**Problem to solve:**
Write out, exactly as they stand, the line containing "Open the Herramientas dropdown" and all subsequent lines up to and including the final line of the records.

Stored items
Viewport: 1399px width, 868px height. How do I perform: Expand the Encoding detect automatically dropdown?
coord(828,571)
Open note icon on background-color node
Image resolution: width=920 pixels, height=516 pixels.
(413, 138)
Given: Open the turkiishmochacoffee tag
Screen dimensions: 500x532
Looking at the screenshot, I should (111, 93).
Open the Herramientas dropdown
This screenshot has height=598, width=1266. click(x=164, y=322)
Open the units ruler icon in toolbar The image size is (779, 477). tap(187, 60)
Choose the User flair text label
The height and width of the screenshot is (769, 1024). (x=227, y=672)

**Response below:**
Open the Herramientas dropdown
This screenshot has height=598, width=1266. click(x=164, y=322)
Open the units ruler icon in toolbar The image size is (779, 477). tap(187, 60)
Choose the User flair text label
The height and width of the screenshot is (769, 1024). (x=227, y=672)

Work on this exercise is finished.